Assessing the Role of Multi-Protein Complexes in Determining Phenotype
Nolwenn Le Meur, Robert Gentleman
InfoBioStat, EHESP, Rennes, France; Bioinformatics and Computational Biology, Genentech, South San Francisco, CA, United States

In Saccharomyces cerevisiae, we showed that molecular interactions within and between multi-protein complexes are critical for cell fate. Recent studies also suggest that some control of phenotype can be usefully attributed to multi-protein complexes rather than genes or pathways. Indeed, while phenotypic changes are often measured by the manipulation of single genes (deletion, up-regulation, etc.), the biological mechanisms that underlie the change in phenotype might depend on higher levels of organization, such as multi-protein complexes. In this work we thus attempted to assess the role of multi-protein complexes in determining phenotype. We tested whether gene products known to be associated with a phenotype are randomly distributed in the interactome or cluster in specific multi-protein complexes. In addition, since the expression of phenotype highly depends on the environmental conditions, we investigated different datasets to evaluate if similar phenomena (random distribution or cluster) could be observed and thus associate multi-protein complex activity (fitness) to environmental conditions.

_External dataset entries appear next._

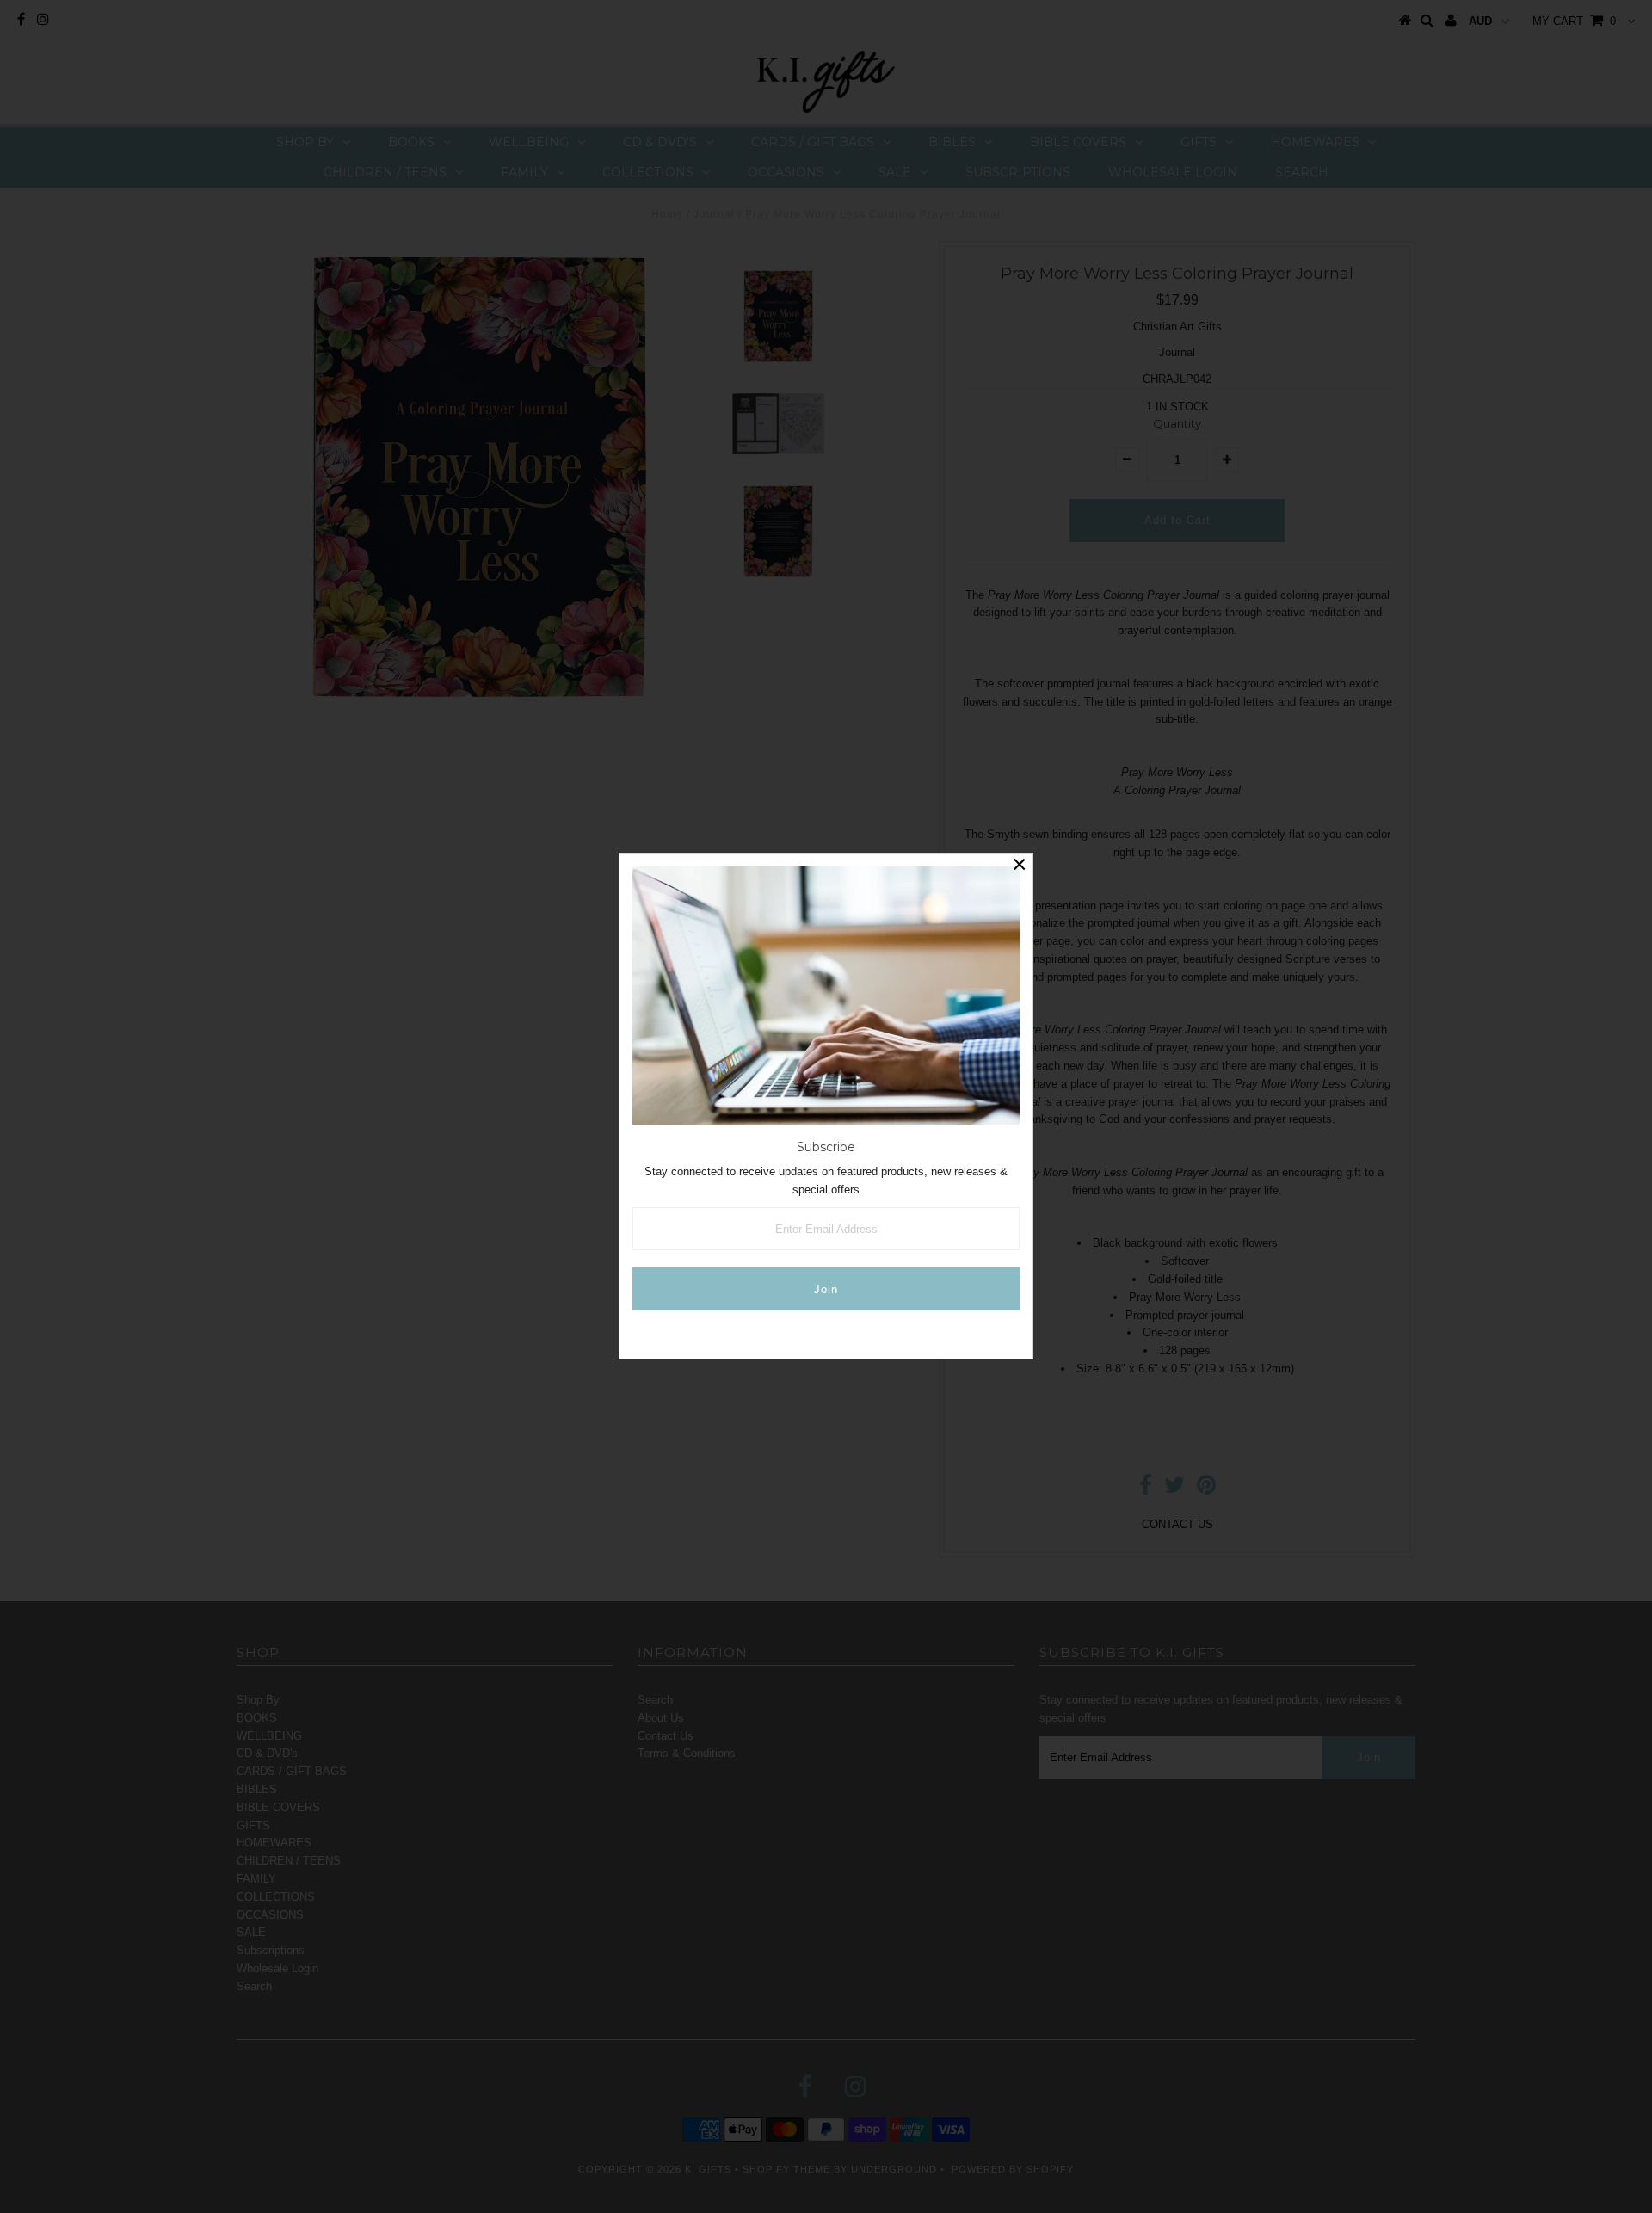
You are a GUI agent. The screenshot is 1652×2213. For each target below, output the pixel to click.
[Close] (1019, 866)
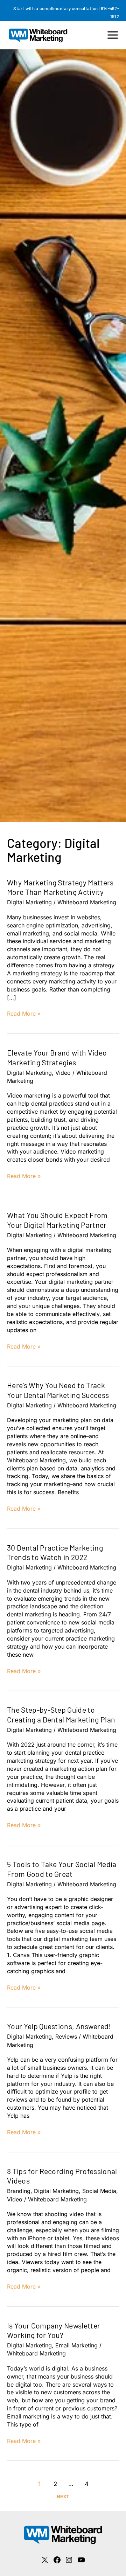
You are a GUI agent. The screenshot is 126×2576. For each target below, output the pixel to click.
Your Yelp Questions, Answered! (59, 2026)
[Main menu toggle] (112, 35)
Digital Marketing (29, 902)
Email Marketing (76, 2345)
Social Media (99, 2190)
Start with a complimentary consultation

Keywords: Interactome; Graph Theory; Yeast

Biography: I am an associate professor in the computational and biostatistics department at Ecole des Hautes Etudes en Santé Publique (EHESP - Rennes). I did my thesis in Nantes, France, under Dr. Jean Leger supervision at INSERM U533 (currently Nantes Thorax Institute). During my thesis, I worked on microarray pre-processing and design methods to assess and preprocess homemade microarray data. Since my thesis (2005) I have been interested in data quality assessment in *omics and other high throughput data (microarray, flow cytometry...). During my post-doctoral training in the computational biology group of Dr. Gentleman at the Fred Hutchinson Cancer Research Center (in Seattle) I have started to be interested in data integration, and more especially in the integration of omics data and meta-data using statistical and modeling techniques. This brought me to coordinate in 2010 the integrative genomic project of the western France region (Brittany and Loire regions).